A financial planner is first and foremost, someone whom you will need to trust. You will be divulging all your financial details to this person, so they would need to be someone you trust completely.
Then, you will be privy to all the services and insights that your financial advisor has to offer. They are licensed and certified to provide you with investment opportunities, and they are able to help you compile a financial portfolio that suits your current financial status.
Over and above helping you plan a budget, they assist you in designing and implementing effective debt management strategies, which in turn will help you achieve your financial goals much faster. From retirement planning, estate planning, tax planning, college planning, and planning for healthcare and health insurance, financial advisors are experts in providing you with advice.
Becoming a financial planner can be an extremely rewarding role.
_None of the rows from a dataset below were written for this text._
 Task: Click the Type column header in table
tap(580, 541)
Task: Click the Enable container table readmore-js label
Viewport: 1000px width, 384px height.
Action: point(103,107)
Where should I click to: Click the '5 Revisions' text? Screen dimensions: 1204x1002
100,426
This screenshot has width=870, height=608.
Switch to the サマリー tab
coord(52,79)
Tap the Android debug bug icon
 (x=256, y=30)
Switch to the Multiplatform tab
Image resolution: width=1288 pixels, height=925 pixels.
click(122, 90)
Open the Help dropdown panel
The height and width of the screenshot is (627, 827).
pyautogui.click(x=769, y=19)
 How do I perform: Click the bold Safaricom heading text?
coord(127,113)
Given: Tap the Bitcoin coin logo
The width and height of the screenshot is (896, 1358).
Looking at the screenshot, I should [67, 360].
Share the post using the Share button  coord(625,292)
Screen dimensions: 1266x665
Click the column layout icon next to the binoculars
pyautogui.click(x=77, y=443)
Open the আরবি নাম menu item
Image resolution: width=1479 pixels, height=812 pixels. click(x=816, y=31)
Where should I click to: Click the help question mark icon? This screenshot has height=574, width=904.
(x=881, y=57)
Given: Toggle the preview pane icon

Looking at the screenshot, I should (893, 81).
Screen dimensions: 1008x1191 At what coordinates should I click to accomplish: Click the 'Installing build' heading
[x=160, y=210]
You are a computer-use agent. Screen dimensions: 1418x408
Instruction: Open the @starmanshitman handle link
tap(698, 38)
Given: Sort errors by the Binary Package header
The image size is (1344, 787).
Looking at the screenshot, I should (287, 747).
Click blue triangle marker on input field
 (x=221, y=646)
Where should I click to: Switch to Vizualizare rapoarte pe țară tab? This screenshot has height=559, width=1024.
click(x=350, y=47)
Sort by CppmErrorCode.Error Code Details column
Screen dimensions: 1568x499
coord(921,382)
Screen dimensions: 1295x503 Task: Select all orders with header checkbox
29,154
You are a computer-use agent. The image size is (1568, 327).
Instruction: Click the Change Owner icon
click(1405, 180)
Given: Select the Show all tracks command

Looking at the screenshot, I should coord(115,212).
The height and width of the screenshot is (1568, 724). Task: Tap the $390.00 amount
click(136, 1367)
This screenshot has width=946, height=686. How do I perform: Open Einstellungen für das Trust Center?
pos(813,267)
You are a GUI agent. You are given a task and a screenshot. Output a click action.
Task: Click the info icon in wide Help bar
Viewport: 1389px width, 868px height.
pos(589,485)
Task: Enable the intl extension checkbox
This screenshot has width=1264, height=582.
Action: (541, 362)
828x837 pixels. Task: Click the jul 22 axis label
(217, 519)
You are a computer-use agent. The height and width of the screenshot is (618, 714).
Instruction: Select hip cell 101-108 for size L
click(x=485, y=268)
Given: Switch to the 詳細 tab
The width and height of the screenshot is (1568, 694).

Not only are they able to help others with their financial endeavors, but they are also able to take this knowledge and expertise that they have garnered and apply it to their own lives and their own finances.
Steps To Become A Financial Planner
Step One: Earn Your Degree
You would first need to obtain a bachelor's degree in either accounting, finance, or business, but any related field may prove to be beneficial. During your degree program, you may opt to take courses that include tax, risk management, and investment.
Step Two: Get Training
Once you get your degree, you can gain hands-on experience by either obtaining an internship or an apprenticeship or applying for an entry-level role as a financial planner where you will work under the supervision of a more experienced planner
Step Three: Obtain Your License And Certification
If you're providing investment advice, you would need to be licensed to do so. Additionally, you would need to become a certified financial planner (CFP), which will require you to sit for and pass the official CFP examination, and you would need to sign and agree to a professional code of ethics.
Step Four: Consider A Graduate Degree
You may want to consider applying for a graduate degree program such as a master's degree in accounting or in finances. You may also consider completing your master's in business administration. While this is not always necessary or a requirement, it may open the door for greater career growth and unlock greater prospects in the field.
How Much Do Financial Planners Earn?
According to the U.S. Bureau of Labor Statistics (BLS), personal financial advisors earn a median annual salary of $94,170, and they earn a median hourly salary of $45.27.
What Is The Job Outlook For Financial Planners?
The BLS states that the job outlook for personal financial advisors expects to see a projected 15% growth over the next decade. Year on year, an average of 30,500 new jobs are expected to be available in the field.
Do You Need To Be Certified To Be A Financial Planner?
Yes, you would need to become a CFP, especially if you consider that you will be providing potential investment advice to clients.
How Long Does It Take To Become A Financial Planner?
Including the time it takes to complete your bachelor's degree, it would take around four years to get an entry-level role as a financial planner.
If you are trustworthy and good at handling finances, perhaps considering a role as a financial planner is a great idea for you. But remember, with great power comes great responsibility.